Flame Cafe Bistro, Highbury
246 St Paul's Rd
020 7354 1546
by Poppy Tartt
Several fasts were broken this morning. Petersen and Peterson and I, together again after months held apart by the Atlantic Ocean and the weight of our incompatible life choices, fell on each other like old friends reunited. (Which we were). We had expected Henry Pottinger, but he cried off, pleading a cookery course. A lucky escape for him, if you know how he feels about beans. No one, not even H. P., needs to spend Tuesday morning on their knees.

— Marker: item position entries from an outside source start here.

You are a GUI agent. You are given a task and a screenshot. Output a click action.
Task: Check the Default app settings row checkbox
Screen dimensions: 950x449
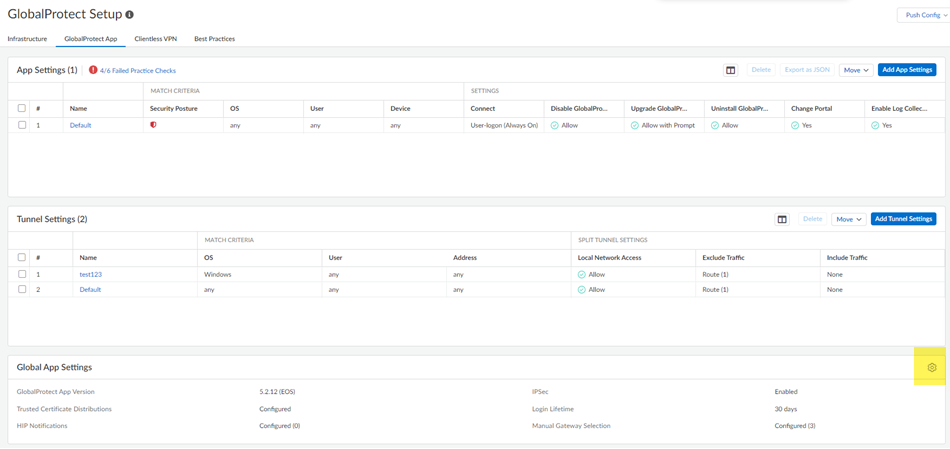[x=22, y=125]
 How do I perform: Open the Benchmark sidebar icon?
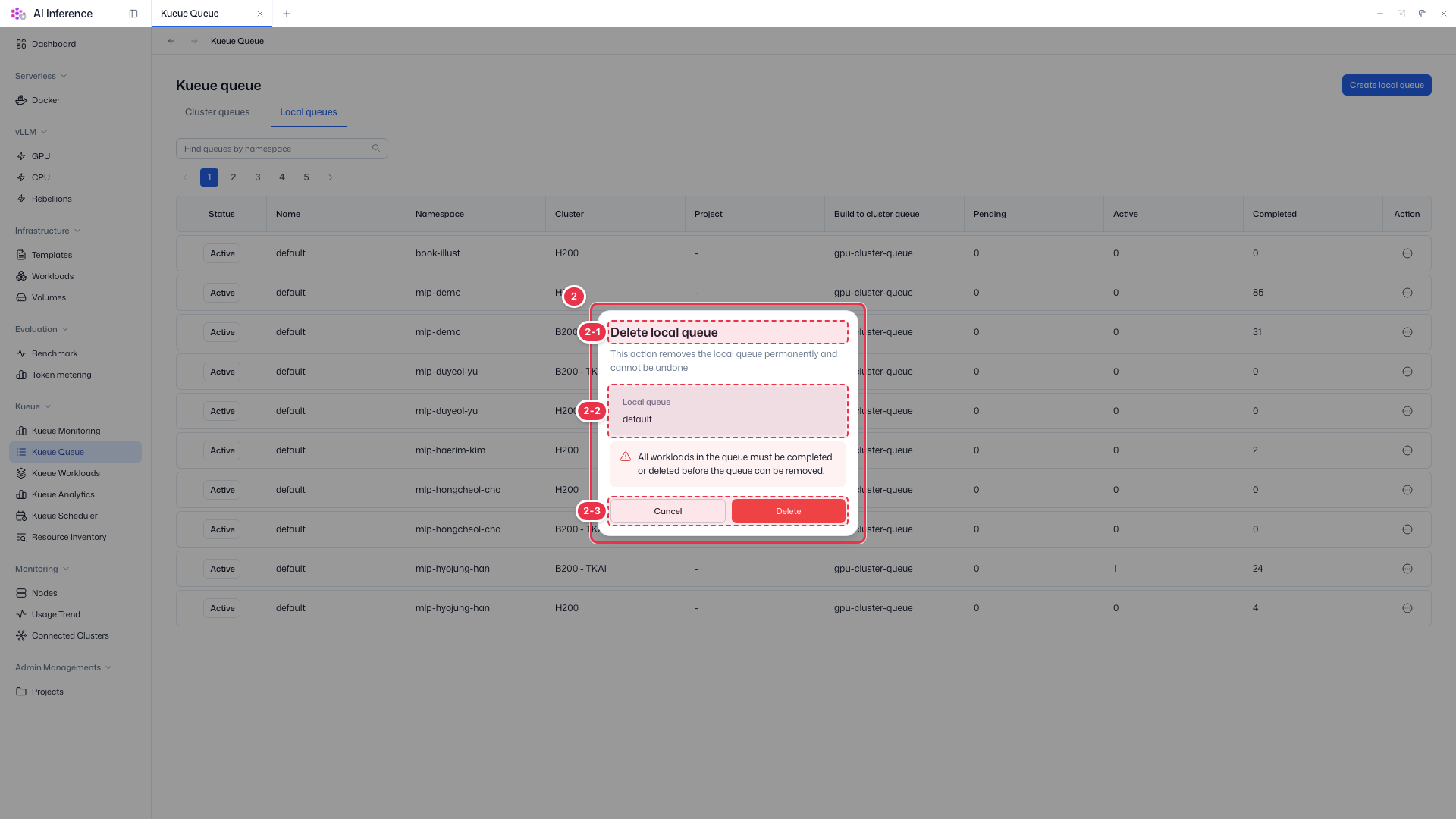coord(21,353)
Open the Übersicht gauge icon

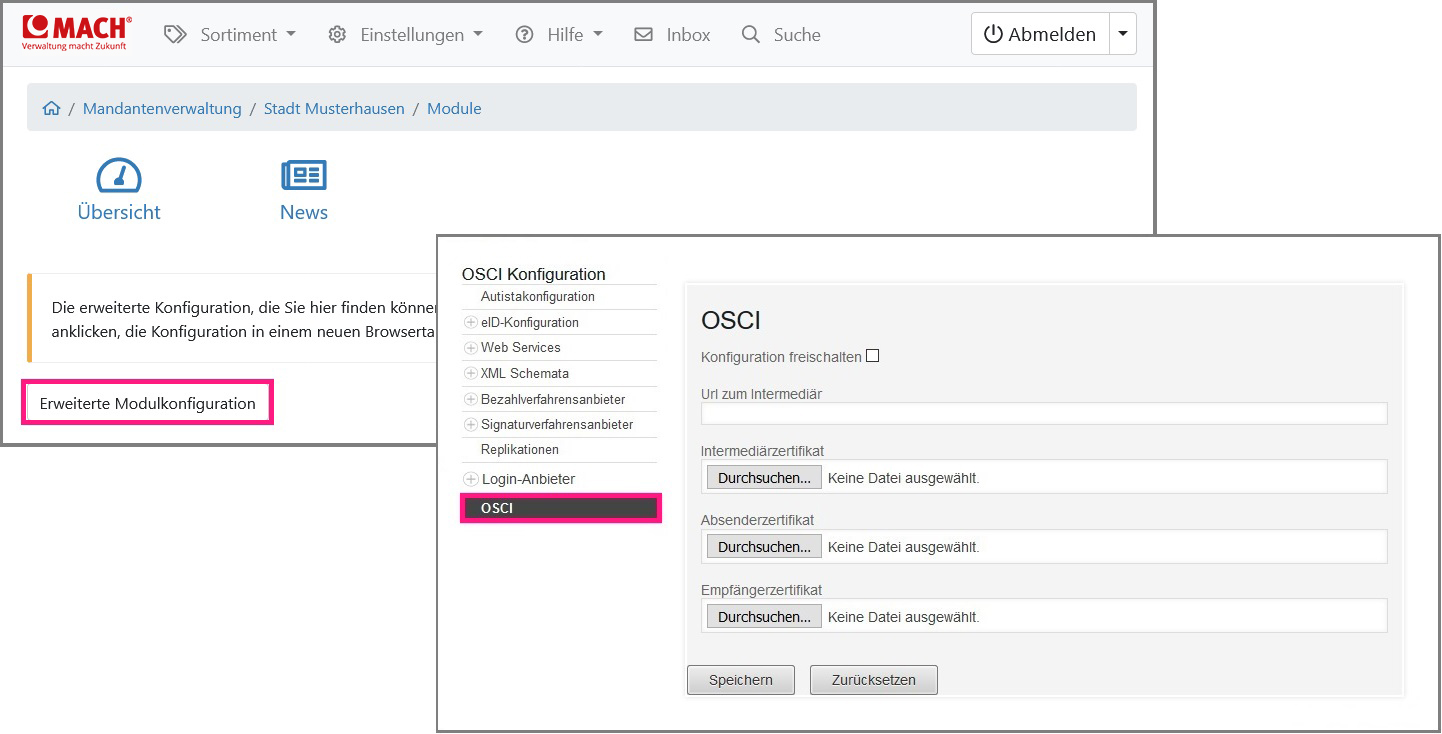[x=119, y=176]
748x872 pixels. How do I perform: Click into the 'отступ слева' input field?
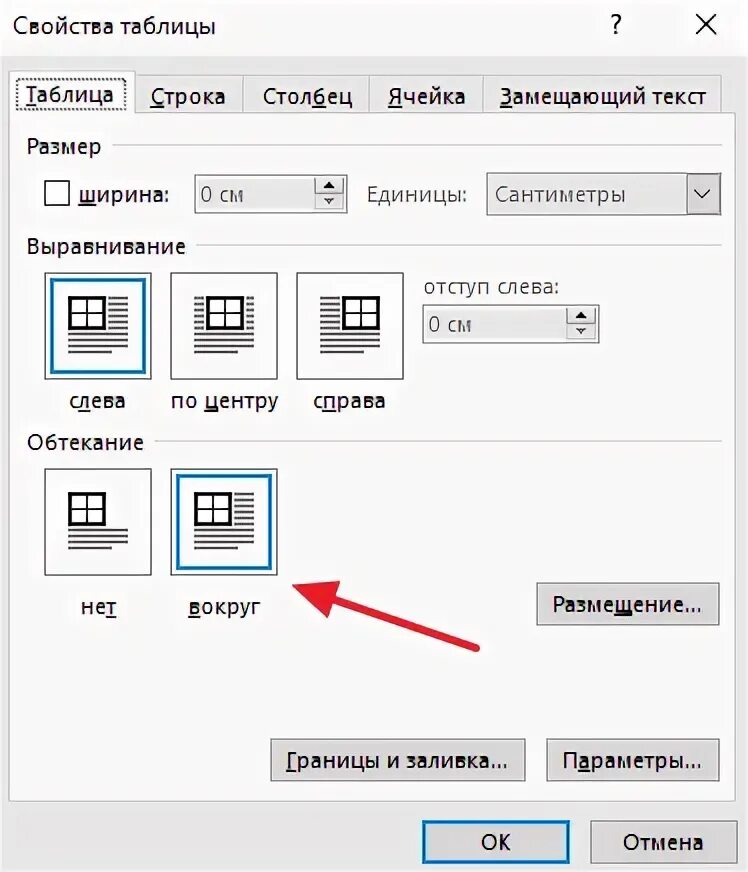click(495, 324)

Flame is dark and hot and empty, like an unpopular brothel. (Though Peterson, still resisting the rebranding of the English summer, thought it chilly). We ordered tea. It was just the weak side of too strong, and the teabag was not in evidence. Thank god! The tea was good. Then the beans came. Petersen and Peterson (full English meaty and veggy, respectively) were strong. “It’s just like a caff breakfast!” Petersen said cheerfully. Brave in the face of mushrooms so wizened and oily they might have spent a lifetime tanning on the tackier beaches of southern Spain, she parted her pre-formed egg to show me the dusty yolk within. Peterson’s scrambled eggs had not been burnt and she was, as usual, disappointed. My ‘Flame Medi’ – garlic sausage, egg, halloumi, tomatoes and cucumber atop several slices of toast – was merciful, if not in any sense biblical.
Still, thank god I was saved from the monstrous beanslick polluting the plates of Petersen and Peterson. Thank god for halloumi! For halloumi I would kneel on a Tuesday. Yes, I thank Halloumi that where breakfasts are unpredictable three things at least are unchanging: the love between Petersen and Peterson and I; my fascination with their spectacular breasts; and Halloumi, mother of all cheeses – mother, perhaps, of us all.